▸ Dataset rows
++++++++++++++++++++
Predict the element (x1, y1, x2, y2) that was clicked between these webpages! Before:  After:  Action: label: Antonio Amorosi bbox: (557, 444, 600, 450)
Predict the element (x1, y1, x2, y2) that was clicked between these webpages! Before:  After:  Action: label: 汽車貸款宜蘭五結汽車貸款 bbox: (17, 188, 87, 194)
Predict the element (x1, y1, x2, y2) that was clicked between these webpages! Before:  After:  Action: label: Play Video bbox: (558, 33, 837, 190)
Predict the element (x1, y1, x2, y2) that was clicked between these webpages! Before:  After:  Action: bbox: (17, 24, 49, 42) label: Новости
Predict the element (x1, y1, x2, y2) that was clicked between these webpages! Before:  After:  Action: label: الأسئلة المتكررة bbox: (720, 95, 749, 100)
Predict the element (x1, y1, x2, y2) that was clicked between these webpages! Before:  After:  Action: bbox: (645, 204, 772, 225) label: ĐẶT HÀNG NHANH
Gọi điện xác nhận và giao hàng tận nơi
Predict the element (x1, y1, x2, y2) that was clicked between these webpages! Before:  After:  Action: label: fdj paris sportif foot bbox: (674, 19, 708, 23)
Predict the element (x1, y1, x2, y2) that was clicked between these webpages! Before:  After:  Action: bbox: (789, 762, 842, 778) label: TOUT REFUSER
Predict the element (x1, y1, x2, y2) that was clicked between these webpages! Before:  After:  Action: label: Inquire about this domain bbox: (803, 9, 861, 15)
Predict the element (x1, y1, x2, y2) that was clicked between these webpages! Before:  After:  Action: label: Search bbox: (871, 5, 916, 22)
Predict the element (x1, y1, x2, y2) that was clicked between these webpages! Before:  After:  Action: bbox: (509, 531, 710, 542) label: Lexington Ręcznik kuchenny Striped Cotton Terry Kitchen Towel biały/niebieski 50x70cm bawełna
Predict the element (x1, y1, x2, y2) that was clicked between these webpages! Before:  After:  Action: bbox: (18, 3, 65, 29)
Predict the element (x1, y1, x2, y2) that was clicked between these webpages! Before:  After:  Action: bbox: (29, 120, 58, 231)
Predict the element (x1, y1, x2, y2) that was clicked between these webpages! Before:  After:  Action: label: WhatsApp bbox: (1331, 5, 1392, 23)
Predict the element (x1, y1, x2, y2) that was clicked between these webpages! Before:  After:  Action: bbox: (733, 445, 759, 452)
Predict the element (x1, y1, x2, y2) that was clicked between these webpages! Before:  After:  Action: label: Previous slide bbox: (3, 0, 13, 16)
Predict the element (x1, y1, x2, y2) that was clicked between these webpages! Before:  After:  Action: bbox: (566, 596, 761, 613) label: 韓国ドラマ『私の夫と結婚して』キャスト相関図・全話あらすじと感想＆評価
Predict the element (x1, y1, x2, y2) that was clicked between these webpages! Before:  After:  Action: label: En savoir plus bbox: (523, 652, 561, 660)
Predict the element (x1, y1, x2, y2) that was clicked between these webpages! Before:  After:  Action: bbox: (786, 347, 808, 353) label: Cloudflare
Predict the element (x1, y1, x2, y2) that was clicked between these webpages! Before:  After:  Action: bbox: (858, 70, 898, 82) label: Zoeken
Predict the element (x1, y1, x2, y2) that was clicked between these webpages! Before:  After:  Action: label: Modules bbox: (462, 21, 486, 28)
++++++++++++++++++++
▸ Exercise brief
Reproduce the rows word for word, starting at the line that contains "33, 837, 190)" and ending after the line that contains "19, 708, 23)".

▸ The completed task
Predict the element (x1, y1, x2, y2) that was clicked between these webpages! Before:  After:  Action: label: Play Video bbox: (558, 33, 837, 190)
Predict the element (x1, y1, x2, y2) that was clicked between these webpages! Before:  After:  Action: bbox: (17, 24, 49, 42) label: Новости
Predict the element (x1, y1, x2, y2) that was clicked between these webpages! Before:  After:  Action: label: الأسئلة المتكررة bbox: (720, 95, 749, 100)
Predict the element (x1, y1, x2, y2) that was clicked between these webpages! Before:  After:  Action: bbox: (645, 204, 772, 225) label: ĐẶT HÀNG NHANH
Gọi điện xác nhận và giao hàng tận nơi
Predict the element (x1, y1, x2, y2) that was clicked between these webpages! Before:  After:  Action: label: fdj paris sportif foot bbox: (674, 19, 708, 23)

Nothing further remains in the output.